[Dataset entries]

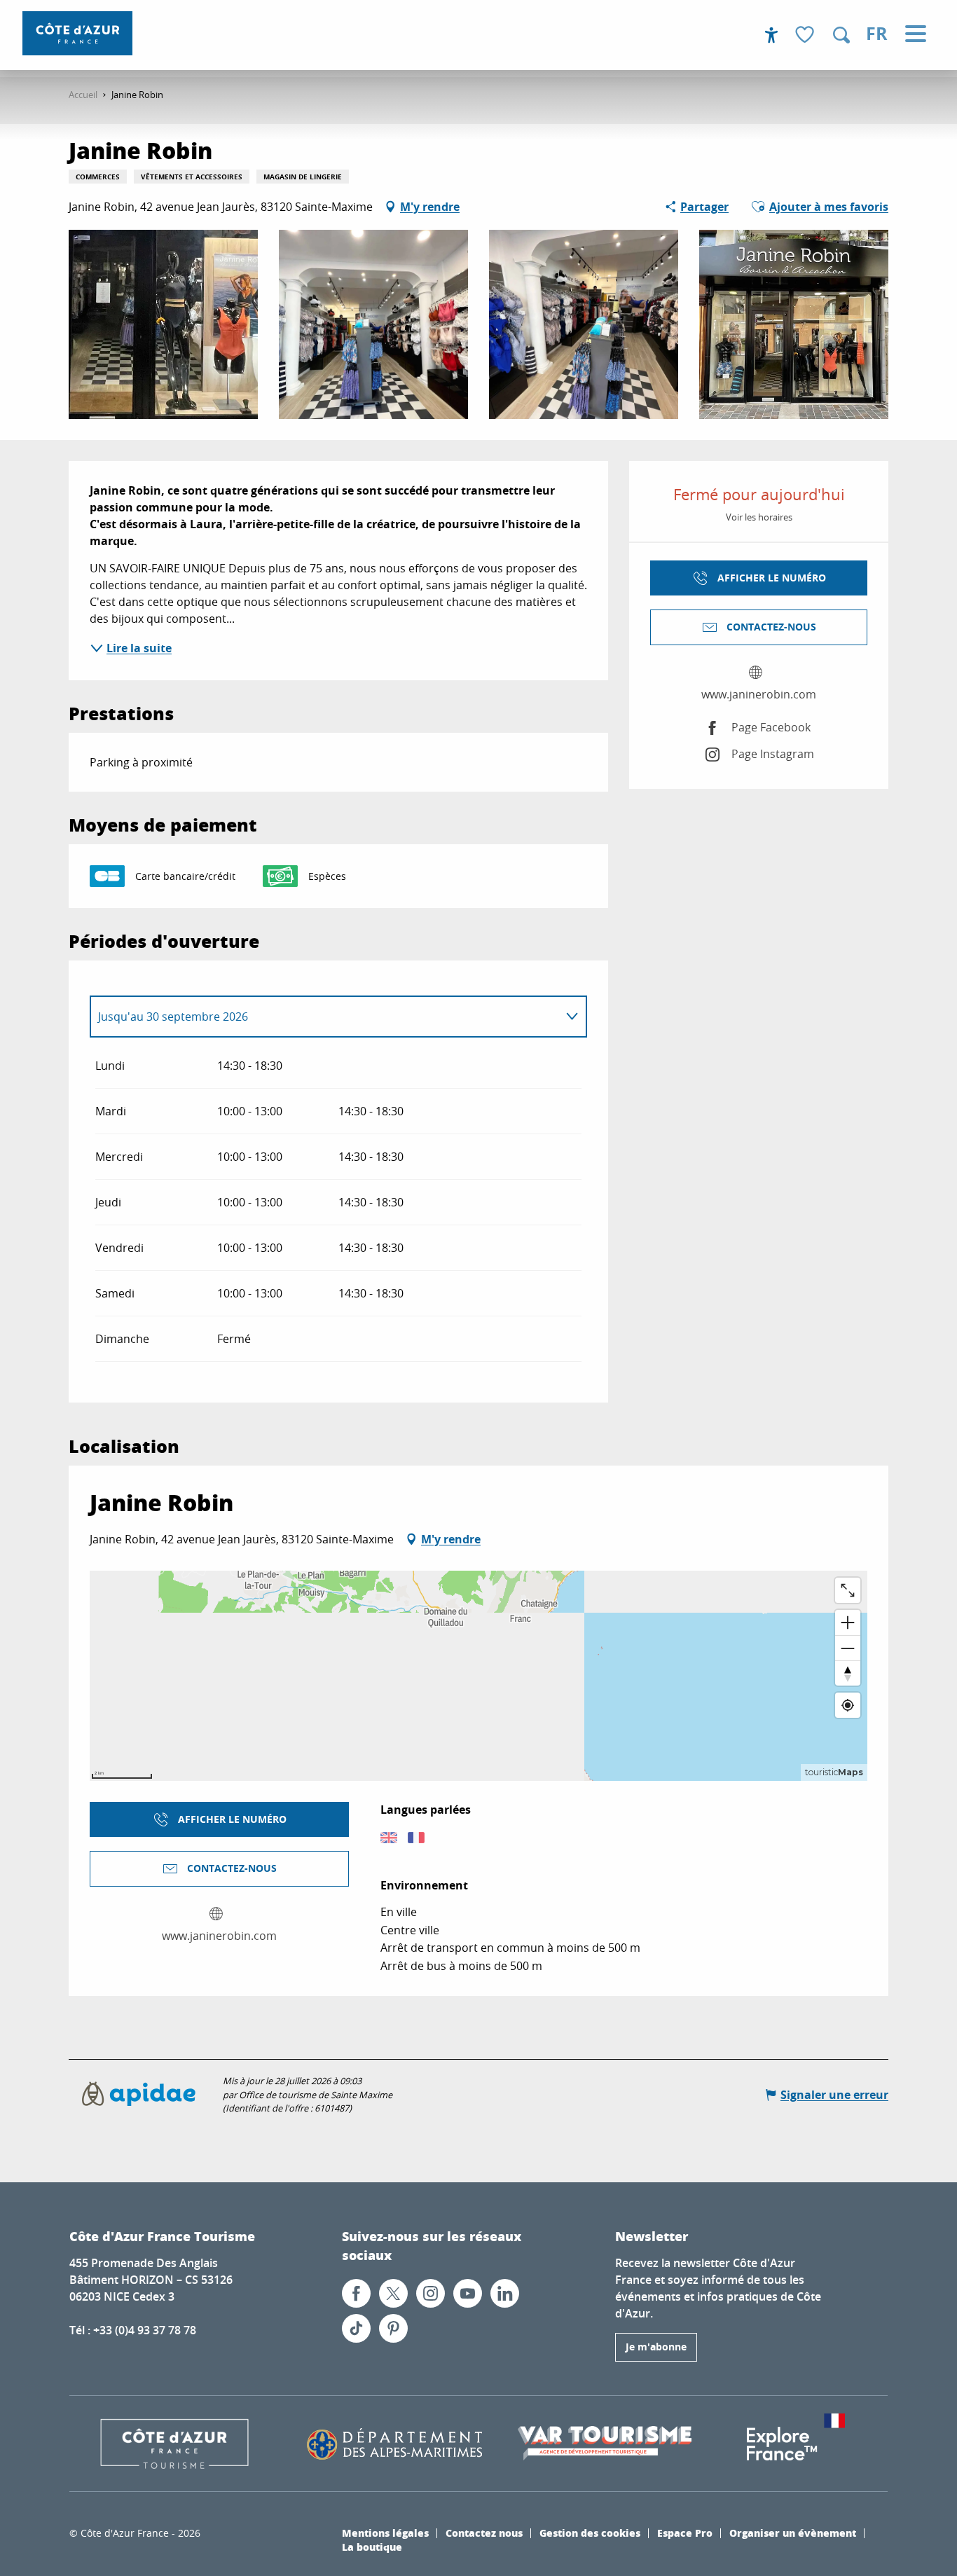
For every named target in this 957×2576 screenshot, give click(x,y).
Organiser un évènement (792, 2533)
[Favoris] (806, 35)
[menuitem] (77, 33)
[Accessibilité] (771, 35)
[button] (841, 35)
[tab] (324, 1016)
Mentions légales (385, 2533)
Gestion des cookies (589, 2533)
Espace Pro (684, 2533)
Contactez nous (484, 2533)
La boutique (372, 2547)
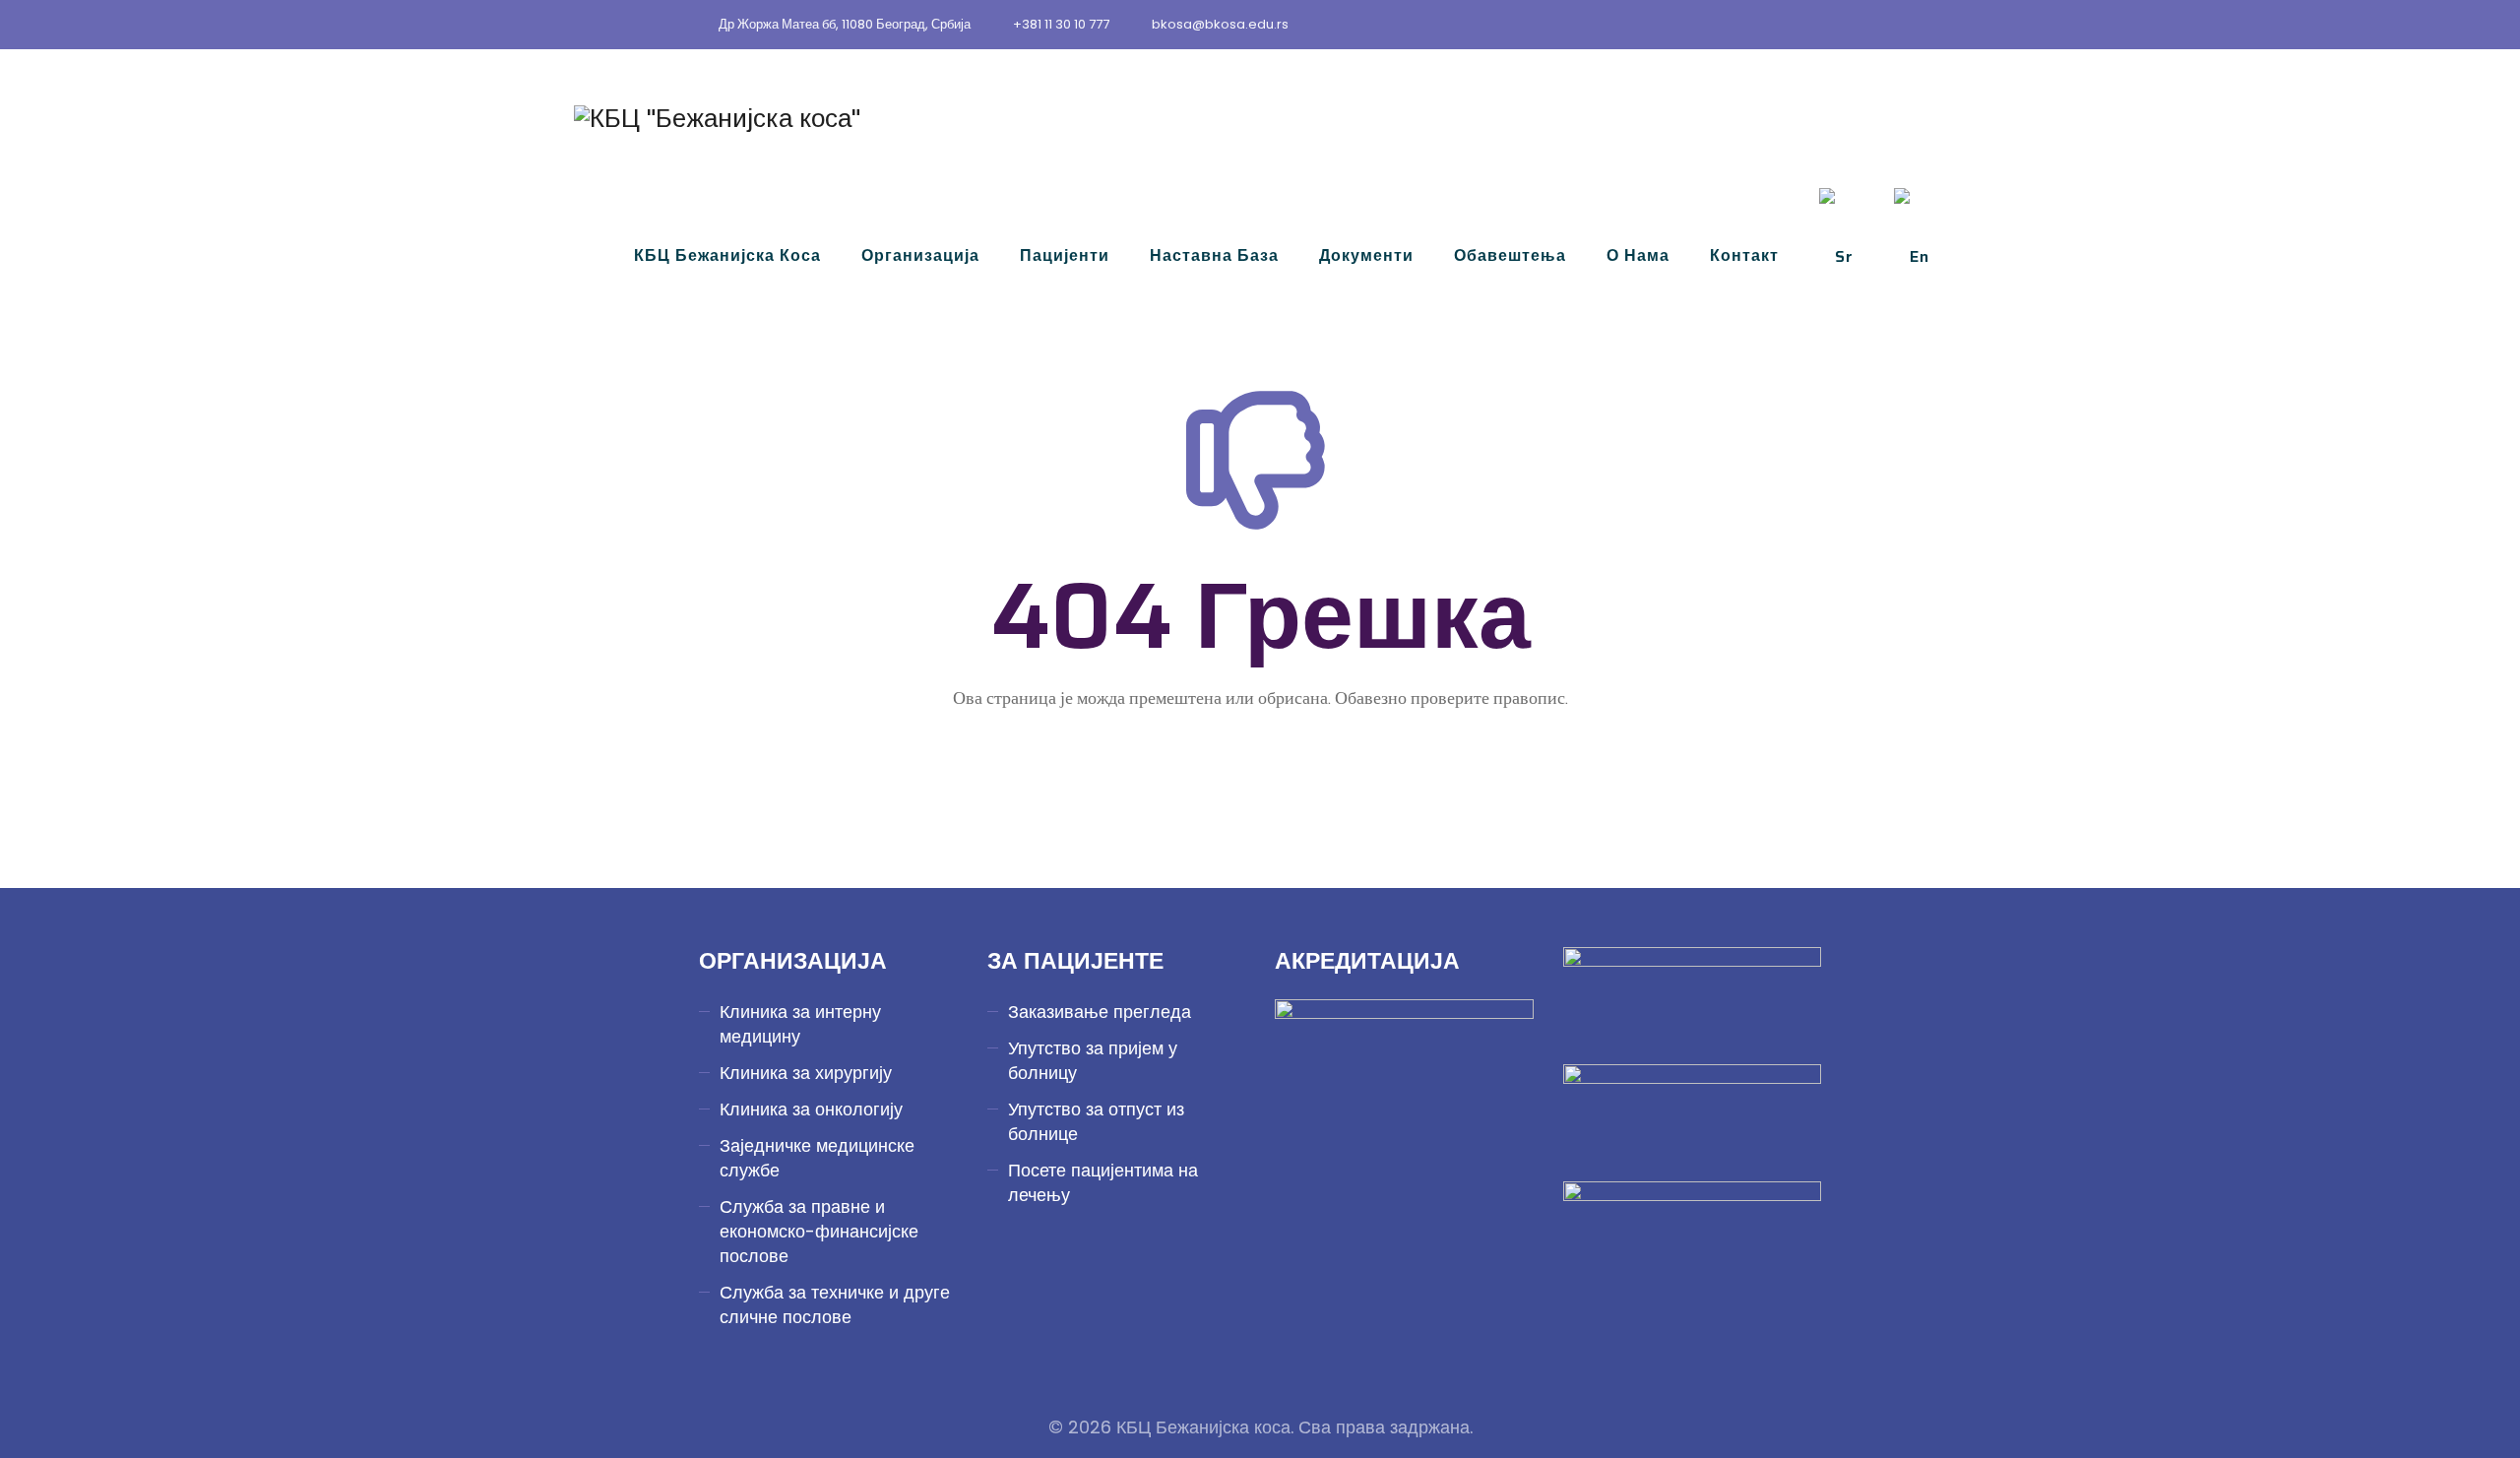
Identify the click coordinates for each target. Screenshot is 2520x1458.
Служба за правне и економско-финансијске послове (819, 1231)
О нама (1638, 255)
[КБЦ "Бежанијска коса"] (717, 118)
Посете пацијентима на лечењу (1103, 1182)
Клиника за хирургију (806, 1072)
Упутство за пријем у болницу (1092, 1060)
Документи (1366, 255)
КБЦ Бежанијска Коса (727, 255)
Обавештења (1510, 255)
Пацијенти (1064, 255)
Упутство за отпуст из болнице (1096, 1121)
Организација (920, 255)
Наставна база (1214, 255)
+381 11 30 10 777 (1061, 24)
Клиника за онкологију (811, 1109)
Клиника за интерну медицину (800, 1023)
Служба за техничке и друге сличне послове (835, 1304)
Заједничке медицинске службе (817, 1157)
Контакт (1744, 255)
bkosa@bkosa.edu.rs (1220, 24)
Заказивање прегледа (1099, 1011)
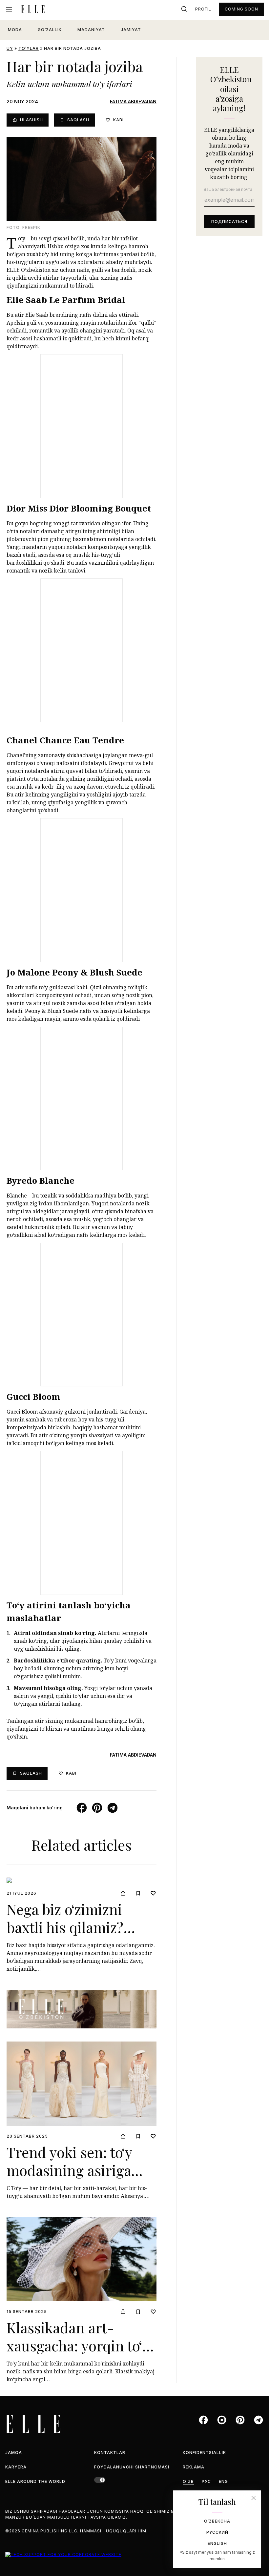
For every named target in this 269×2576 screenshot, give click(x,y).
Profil (203, 9)
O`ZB (188, 2481)
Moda (15, 29)
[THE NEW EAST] (81, 2009)
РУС (206, 2481)
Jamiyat (131, 29)
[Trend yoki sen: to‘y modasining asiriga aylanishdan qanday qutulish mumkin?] (81, 2084)
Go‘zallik (50, 29)
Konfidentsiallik (204, 2452)
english (217, 2543)
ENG (223, 2481)
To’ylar (28, 48)
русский (217, 2532)
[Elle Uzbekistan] (33, 9)
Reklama (193, 2467)
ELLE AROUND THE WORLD (35, 2481)
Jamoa (13, 2452)
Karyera (16, 2467)
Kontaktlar (109, 2452)
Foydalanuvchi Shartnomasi (131, 2467)
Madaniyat (91, 29)
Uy (10, 48)
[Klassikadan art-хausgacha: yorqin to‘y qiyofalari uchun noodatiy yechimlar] (81, 2259)
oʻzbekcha (217, 2521)
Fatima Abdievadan (133, 101)
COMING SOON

PROBLEM TO SOLVE: What you return must match the data above exactly, with no images included.

YOUR RESPONSE:
For every named target in this 957×2576 screenshot, give click(x,y).
Organiser un évènement (792, 2533)
[Favoris] (806, 35)
[menuitem] (77, 33)
[Accessibilité] (771, 35)
[button] (841, 35)
[tab] (324, 1016)
Mentions légales (385, 2533)
Gestion des cookies (589, 2533)
Espace Pro (684, 2533)
Contactez nous (484, 2533)
La boutique (372, 2547)
Identify the click coordinates for each target. Screenshot is 2520x1458.
Служба за правне и економско-финансијске послове (819, 1231)
О нама (1638, 255)
[КБЦ "Бежанијска коса"] (717, 118)
Посете пацијентима на лечењу (1103, 1182)
Клиника за хирургију (806, 1072)
Упутство за пријем у болницу (1092, 1060)
Документи (1366, 255)
КБЦ Бежанијска Коса (727, 255)
Обавештења (1510, 255)
Пацијенти (1064, 255)
Упутство за отпуст из болнице (1096, 1121)
Организација (920, 255)
Наставна база (1214, 255)
+381 11 30 10 777 (1061, 24)
Клиника за онкологију (811, 1109)
Клиника за интерну медицину (800, 1023)
Служба за техничке и друге сличне послове (835, 1304)
Заједничке медицинске службе (817, 1157)
Контакт (1744, 255)
bkosa@bkosa.edu.rs (1220, 24)
Заказивање прегледа (1099, 1011)
For every named target in this 269×2576 screenshot, give click(x,y).
Profil (203, 9)
O`ZB (188, 2481)
Moda (15, 29)
[THE NEW EAST] (81, 2009)
РУС (206, 2481)
Jamiyat (131, 29)
[Trend yoki sen: to‘y modasining asiriga aylanishdan qanday qutulish mumkin?] (81, 2084)
Go‘zallik (50, 29)
Konfidentsiallik (204, 2452)
english (217, 2543)
ENG (223, 2481)
To’ylar (28, 48)
русский (217, 2532)
[Elle Uzbekistan] (33, 9)
Reklama (193, 2467)
ELLE AROUND THE WORLD (35, 2481)
Jamoa (13, 2452)
Karyera (16, 2467)
Kontaktlar (109, 2452)
Foydalanuvchi Shartnomasi (131, 2467)
Madaniyat (91, 29)
Uy (10, 48)
[Klassikadan art-хausgacha: yorqin to‘y qiyofalari uchun noodatiy yechimlar] (81, 2259)
oʻzbekcha (217, 2521)
Fatima Abdievadan (133, 101)
COMING SOON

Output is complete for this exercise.